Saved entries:
◇ ◇ ◇

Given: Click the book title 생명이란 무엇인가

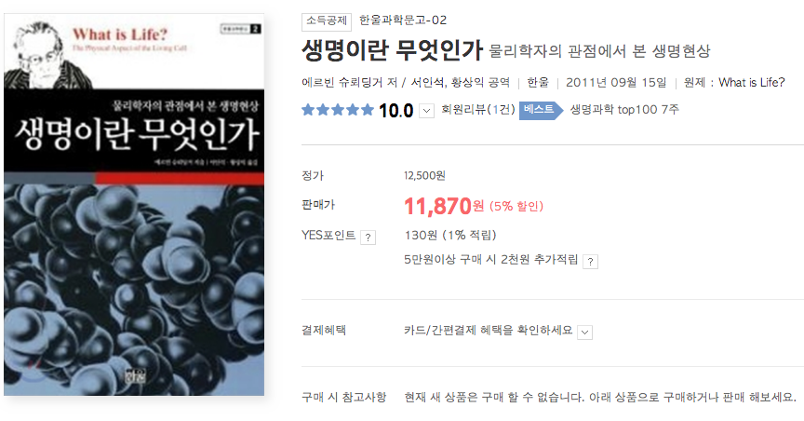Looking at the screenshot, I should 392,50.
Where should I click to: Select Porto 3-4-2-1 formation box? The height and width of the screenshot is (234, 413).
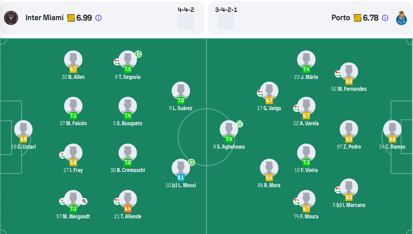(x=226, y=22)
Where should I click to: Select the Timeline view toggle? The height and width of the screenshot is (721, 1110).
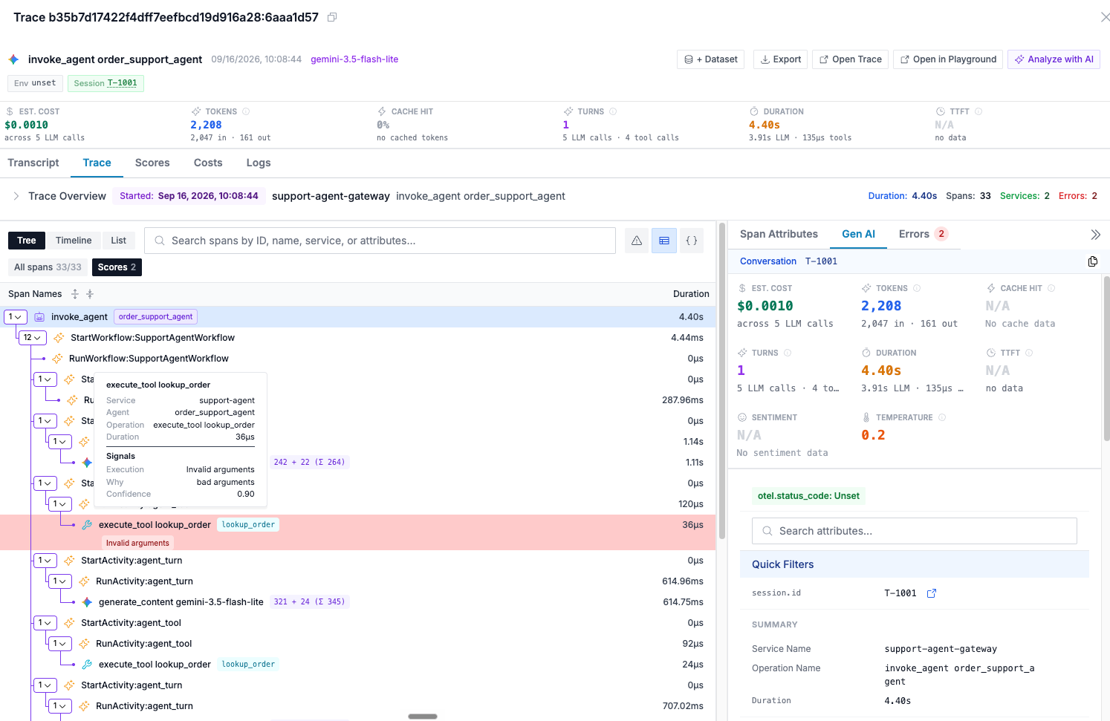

◇ ◇ ◇

**Brief:**
Print every entry above verbatim but drop the images.

**The answer:**
Given: Click the book title 생명이란 무엇인가

Looking at the screenshot, I should 392,50.
Where should I click to: Select Porto 3-4-2-1 formation box? The height and width of the screenshot is (234, 413).
(x=226, y=22)
Where should I click to: Select the Timeline view toggle? The height and width of the screenshot is (721, 1110).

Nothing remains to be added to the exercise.